* [What is being asked]
Gather every line in the records that contains the word "Image", and list each of those lines.

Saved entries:
· · · ·
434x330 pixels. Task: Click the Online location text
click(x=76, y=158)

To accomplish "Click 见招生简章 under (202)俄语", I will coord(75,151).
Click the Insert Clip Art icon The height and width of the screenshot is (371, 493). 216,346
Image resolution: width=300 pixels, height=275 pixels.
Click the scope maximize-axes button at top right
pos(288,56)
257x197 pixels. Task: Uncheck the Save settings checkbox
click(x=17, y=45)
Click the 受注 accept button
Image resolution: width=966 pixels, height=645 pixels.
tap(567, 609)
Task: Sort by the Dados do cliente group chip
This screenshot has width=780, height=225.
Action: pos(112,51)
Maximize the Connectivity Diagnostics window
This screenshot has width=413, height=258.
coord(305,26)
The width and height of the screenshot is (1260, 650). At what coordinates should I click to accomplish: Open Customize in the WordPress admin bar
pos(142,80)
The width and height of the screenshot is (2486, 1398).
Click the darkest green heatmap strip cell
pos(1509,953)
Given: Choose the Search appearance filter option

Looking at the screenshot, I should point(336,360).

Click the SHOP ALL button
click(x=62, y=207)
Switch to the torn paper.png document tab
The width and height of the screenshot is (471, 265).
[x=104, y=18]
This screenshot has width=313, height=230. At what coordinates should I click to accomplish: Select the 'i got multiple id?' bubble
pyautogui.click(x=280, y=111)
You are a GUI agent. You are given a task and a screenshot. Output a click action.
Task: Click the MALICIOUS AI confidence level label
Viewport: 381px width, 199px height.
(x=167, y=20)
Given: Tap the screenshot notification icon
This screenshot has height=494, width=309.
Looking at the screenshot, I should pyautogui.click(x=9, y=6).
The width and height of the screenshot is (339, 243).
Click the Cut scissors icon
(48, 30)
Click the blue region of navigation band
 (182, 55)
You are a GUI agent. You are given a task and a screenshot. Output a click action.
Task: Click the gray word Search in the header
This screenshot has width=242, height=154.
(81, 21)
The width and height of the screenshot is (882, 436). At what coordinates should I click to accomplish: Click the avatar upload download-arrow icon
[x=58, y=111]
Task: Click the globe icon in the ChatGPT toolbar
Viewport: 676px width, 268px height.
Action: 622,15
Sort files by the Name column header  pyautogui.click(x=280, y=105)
· · · ·
* [Finished exercise]
Image resolution: width=300 pixels, height=275 pixels.
Image resolution: width=966 pixels, height=645 pixels.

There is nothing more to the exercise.